(PROVIDED DATA Opens)
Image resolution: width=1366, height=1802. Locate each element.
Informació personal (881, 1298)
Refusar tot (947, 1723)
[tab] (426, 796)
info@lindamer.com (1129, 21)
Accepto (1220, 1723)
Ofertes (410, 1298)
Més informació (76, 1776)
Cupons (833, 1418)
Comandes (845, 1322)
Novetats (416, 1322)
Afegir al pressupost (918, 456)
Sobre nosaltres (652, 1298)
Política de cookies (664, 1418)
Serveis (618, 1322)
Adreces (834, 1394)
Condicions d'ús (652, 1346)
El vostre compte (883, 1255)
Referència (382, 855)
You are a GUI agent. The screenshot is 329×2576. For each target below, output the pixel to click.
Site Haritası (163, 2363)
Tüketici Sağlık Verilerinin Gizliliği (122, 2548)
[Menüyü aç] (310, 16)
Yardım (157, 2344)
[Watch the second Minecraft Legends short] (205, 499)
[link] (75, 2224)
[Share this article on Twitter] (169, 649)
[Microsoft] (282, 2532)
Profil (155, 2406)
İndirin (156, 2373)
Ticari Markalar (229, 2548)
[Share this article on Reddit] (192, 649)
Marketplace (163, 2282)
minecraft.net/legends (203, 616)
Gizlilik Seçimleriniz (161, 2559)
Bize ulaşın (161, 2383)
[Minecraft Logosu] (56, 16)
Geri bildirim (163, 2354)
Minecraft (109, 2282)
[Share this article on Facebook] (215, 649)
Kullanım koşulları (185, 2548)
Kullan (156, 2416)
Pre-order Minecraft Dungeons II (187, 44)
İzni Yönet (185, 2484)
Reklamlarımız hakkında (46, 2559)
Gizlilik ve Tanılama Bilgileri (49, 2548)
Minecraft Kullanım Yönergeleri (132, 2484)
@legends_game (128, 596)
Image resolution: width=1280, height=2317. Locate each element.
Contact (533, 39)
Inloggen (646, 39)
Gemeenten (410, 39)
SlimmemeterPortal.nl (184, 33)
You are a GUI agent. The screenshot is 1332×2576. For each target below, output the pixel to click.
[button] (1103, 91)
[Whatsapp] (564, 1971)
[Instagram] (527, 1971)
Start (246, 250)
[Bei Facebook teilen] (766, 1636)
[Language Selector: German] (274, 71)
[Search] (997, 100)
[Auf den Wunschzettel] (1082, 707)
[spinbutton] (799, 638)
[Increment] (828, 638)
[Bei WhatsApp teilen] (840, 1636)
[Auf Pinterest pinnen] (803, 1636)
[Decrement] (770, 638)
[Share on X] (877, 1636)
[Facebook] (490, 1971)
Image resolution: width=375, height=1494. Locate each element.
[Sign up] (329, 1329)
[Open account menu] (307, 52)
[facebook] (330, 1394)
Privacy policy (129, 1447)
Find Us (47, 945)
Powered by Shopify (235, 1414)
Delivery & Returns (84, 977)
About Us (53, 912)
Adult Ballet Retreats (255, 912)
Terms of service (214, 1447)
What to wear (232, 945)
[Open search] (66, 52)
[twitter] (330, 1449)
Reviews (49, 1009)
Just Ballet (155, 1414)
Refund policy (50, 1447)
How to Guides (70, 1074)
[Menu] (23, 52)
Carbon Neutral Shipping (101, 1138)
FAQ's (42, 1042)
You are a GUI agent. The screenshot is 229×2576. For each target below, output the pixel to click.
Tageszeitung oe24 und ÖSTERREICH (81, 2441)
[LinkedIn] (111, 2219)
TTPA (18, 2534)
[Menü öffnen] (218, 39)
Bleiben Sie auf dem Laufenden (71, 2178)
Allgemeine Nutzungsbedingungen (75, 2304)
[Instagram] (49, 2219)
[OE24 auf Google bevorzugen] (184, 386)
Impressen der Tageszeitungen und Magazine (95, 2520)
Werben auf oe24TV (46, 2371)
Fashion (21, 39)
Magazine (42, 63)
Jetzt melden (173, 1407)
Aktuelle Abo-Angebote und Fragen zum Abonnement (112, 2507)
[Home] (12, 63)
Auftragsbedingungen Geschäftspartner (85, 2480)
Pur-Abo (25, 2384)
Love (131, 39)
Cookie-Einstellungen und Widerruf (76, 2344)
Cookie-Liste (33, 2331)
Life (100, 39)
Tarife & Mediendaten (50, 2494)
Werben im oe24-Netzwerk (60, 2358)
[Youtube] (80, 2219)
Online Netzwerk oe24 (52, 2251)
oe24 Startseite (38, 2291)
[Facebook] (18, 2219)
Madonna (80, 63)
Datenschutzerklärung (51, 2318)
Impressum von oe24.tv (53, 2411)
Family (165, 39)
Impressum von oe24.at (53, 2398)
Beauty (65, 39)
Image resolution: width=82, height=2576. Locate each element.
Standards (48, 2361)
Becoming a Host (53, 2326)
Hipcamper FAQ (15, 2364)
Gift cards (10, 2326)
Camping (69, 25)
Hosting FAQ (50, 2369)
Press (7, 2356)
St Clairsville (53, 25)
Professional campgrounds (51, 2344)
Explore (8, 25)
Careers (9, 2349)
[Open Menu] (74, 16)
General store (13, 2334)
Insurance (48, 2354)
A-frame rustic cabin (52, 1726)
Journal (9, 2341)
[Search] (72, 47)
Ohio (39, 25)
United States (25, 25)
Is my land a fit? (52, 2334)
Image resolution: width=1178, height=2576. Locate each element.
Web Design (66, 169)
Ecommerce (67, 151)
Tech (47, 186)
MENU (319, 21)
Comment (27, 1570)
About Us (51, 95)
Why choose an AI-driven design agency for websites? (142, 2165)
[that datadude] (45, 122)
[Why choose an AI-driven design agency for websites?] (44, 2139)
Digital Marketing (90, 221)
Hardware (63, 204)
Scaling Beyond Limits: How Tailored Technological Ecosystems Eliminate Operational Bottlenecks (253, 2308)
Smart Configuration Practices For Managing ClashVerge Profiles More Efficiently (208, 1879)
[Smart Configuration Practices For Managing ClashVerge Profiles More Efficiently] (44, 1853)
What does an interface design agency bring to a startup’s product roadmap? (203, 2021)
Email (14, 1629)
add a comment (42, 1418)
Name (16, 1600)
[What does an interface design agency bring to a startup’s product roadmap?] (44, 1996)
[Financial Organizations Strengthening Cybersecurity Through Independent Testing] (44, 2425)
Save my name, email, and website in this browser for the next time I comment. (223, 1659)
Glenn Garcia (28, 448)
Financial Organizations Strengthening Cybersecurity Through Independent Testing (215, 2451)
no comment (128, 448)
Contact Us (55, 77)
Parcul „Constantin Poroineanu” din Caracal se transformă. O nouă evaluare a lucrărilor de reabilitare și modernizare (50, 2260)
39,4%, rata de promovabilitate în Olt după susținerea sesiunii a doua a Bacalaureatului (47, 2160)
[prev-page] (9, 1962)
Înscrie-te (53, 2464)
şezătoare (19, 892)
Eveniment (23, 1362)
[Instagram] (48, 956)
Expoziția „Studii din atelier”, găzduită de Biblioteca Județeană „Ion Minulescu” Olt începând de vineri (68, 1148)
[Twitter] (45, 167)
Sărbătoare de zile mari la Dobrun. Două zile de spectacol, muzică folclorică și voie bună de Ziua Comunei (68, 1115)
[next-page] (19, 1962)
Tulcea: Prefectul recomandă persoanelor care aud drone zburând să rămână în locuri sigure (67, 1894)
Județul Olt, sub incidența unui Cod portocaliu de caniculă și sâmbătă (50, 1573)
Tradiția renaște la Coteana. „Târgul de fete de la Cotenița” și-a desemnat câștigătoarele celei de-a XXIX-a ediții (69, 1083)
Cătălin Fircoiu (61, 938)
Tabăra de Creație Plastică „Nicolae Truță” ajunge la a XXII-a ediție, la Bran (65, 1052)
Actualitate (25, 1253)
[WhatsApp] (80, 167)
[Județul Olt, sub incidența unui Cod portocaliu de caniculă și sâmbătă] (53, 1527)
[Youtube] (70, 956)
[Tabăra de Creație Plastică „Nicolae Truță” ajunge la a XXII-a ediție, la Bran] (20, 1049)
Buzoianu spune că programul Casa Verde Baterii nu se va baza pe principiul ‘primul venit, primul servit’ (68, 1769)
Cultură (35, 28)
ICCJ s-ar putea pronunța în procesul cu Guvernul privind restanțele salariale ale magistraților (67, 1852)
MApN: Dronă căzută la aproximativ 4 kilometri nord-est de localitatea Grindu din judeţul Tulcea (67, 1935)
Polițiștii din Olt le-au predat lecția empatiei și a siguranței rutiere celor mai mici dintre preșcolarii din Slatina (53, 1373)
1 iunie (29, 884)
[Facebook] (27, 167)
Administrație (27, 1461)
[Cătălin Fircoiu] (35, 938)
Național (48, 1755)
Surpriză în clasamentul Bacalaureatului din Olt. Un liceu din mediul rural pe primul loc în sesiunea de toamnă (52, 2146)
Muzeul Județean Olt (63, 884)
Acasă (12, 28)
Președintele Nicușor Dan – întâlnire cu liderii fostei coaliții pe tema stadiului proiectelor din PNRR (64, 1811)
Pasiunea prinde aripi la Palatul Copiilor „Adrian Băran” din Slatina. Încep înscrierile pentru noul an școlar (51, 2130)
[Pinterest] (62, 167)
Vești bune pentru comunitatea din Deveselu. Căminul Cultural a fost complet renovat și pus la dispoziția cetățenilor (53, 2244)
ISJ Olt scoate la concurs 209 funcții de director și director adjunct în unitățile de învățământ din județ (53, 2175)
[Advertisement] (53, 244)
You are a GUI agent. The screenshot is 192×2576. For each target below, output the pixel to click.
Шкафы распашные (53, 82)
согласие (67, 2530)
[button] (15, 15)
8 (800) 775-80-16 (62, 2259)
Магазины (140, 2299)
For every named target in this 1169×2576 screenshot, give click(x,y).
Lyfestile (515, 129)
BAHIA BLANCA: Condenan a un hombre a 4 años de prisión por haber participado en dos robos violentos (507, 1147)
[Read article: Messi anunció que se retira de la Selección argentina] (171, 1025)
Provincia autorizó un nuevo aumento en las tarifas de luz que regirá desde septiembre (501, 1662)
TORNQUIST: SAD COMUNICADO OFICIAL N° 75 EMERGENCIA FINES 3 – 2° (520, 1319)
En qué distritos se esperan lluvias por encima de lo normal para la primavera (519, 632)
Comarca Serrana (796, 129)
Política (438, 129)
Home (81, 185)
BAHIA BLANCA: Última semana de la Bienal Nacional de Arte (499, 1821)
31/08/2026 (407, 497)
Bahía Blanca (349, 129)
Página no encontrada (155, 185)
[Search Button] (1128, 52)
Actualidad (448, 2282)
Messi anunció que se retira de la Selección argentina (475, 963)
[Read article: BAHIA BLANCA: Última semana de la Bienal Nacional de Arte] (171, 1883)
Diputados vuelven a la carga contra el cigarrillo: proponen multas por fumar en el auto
(PROVIDED DATA Closes)
= PROBLEM DESCRIPTION =
From the records above, retype only the lines starting at the line that contains "[Tabăra de Creație" and ending at the line that contains "ICCJ s-ar putea", both included.

= SOLUTION TO THIS EXERCISE =
[Tabăra de Creație Plastică „Nicolae Truță” ajunge la a XXII-a ediție, la Bran] (20, 1049)
Buzoianu spune că programul Casa Verde Baterii nu se va baza pe principiul ‘primul venit, primul servit’ (68, 1769)
Cultură (35, 28)
ICCJ s-ar putea pronunța în procesul cu Guvernul privind restanțele salariale ale magistraților (67, 1852)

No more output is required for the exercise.